When you spend a lot of time at home (especially in multi-person households) it is easy to let everything go to hell. You have to figure things get grubbier than usual. The only other experience that compares for me is getting cooped up during a major snow storm but it’s a lukewarm comparison. I am keeping up. The stuff I’m avoiding: Stacked dishes in the sink, a funky ambience in the bathroom, piles of papers gathering, overflowing trashcans, unmade beds, loads of unwashed laundry. Living in squalor would just make it all worse.😐

I consider myself fortunate, well, in a number of ways, but in no small part because HOME is pretty much my favorite place. I absolutely love being outdoors in nature (and need to be) but I don’t want to live there.

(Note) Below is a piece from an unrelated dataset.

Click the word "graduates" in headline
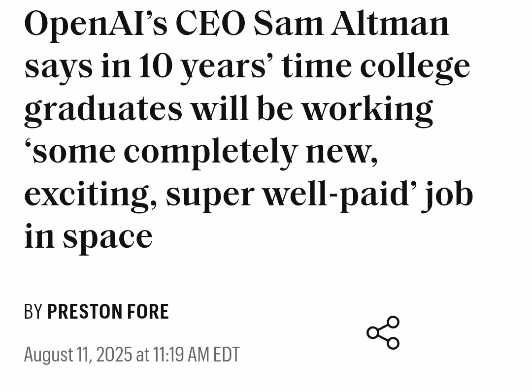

Being at home isn’t a huge change for me. Over the years, particularly during the time I’ve had this blog, I have really worked to make Home a good place to be.

It happened that my everyday food stockpiling coincided with the quarantining/pandemic. By happenstance I bought a lot of food in January and February. But for that I’d be a lot more anxious. Last March I blogged What does Colette eat? , a list of all the food I had on-hand. Why? I made the list for myself, in part so I could keep track of what I needed to buy at any given time but shared it because I thought it might be interesting or helpful. Last week I made a new list. It”s handwritten and not blog-ready but it is very similar.

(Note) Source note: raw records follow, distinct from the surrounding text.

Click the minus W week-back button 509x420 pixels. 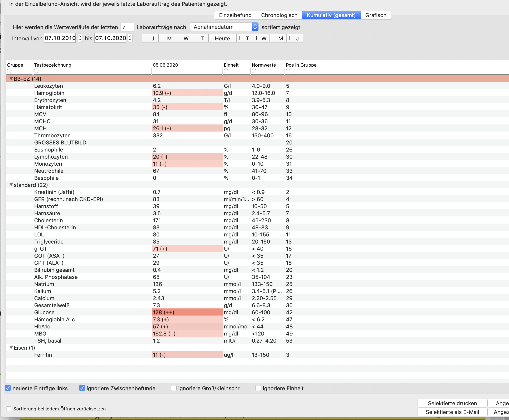click(x=183, y=38)
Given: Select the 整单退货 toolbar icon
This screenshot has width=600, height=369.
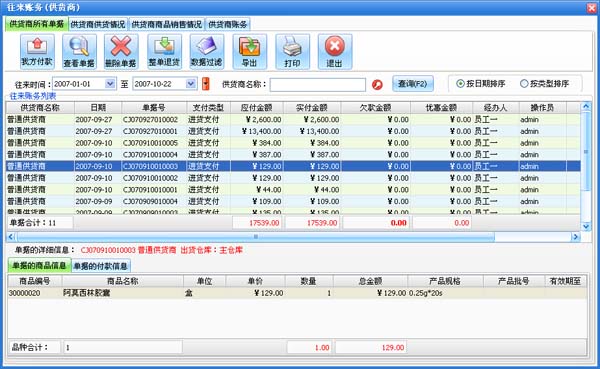Looking at the screenshot, I should [164, 51].
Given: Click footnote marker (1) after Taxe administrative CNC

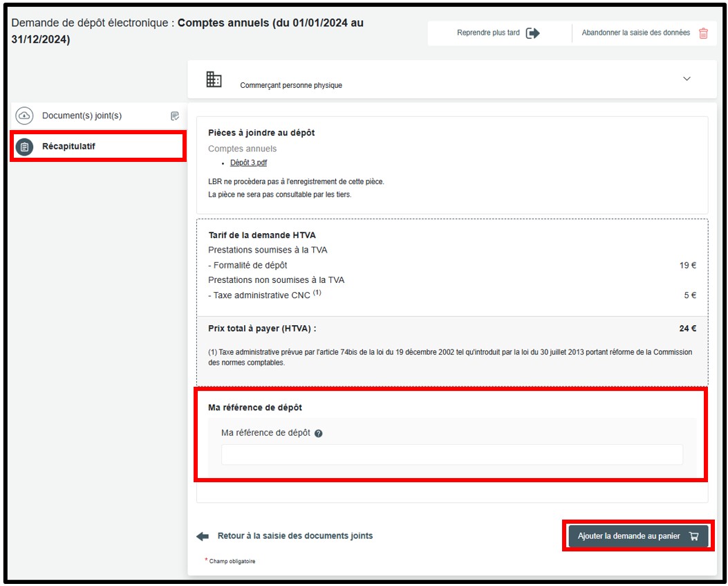Looking at the screenshot, I should click(317, 293).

I’m not a big fan of groups in the best of times (generally preferring the company of one other person at a time) so there again I am not struggling greatly but my connection to people, to humanity, is writ large. I feel very connected to other people; to other bloggers, to people across the U.S., to people around the world. Never have I felt in my decades, such a sense that to some degree or another, we are all experiencing the same thing. I am also thinking about all the people I’ve known and cared about. This doesn’t mean I want to “reach out” or anything like that; it’s just thinking and remembering.

I really feel for people in worse circumstances. I am impressed by all those whose jobs put them at risk. I’m sure they are frightened but still they continue their work. It was a small thing but I put a hand-written THANK YOU on the door when trash & recycling collectors came on their regular schedule. Think of how it would be if people weren’t still filling these and other roles (of many stripes) either out of sickness or fear.

The people who were nice before are still being nice and the people who were jerks are still being jerks.

I saw on on TV that people were putting up Christmas lights to cheer up their neighborhoods which I thought was charming (I guess so long as it doesn’t tax the power grid 😢). I put lights out too.

On a community Facebook group someone posted about putting teddy bears in the window for children to see (I don’t know if that’s everywhere). I don’t have a teddy bear (just two small stuffed animals whose fur might suffer from condensation 😯) so I collected a few friends to display. (My boy Gumby was previously seen here demonstrating tricks I do at the playground.)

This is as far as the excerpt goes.